**Instructions to follow**
Needed from the entries below: every line that holds the word "Share".
-*-
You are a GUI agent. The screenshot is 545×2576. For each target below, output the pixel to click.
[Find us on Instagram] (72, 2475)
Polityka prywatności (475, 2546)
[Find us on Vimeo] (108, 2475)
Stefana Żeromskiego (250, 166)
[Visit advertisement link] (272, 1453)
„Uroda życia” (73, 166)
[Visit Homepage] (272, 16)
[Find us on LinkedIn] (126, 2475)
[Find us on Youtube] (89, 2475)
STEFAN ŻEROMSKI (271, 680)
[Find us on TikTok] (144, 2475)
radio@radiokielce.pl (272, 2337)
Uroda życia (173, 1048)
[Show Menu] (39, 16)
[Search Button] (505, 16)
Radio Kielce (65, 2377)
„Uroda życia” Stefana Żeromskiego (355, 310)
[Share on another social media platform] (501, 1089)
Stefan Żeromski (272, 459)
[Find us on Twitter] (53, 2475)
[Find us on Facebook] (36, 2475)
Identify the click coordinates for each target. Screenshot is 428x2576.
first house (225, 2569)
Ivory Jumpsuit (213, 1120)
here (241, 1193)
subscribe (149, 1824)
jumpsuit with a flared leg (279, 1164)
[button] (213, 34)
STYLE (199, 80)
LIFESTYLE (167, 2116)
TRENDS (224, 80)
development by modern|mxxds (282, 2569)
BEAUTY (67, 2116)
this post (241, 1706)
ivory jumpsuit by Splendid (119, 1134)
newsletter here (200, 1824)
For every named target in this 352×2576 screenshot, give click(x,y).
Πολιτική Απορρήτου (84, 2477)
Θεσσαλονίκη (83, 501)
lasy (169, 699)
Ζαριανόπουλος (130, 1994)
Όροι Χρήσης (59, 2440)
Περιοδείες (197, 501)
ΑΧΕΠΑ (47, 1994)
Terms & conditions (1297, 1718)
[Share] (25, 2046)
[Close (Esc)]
-*-
**Task solution**
[Share on another social media platform] (501, 1089)
[Share] (25, 2046)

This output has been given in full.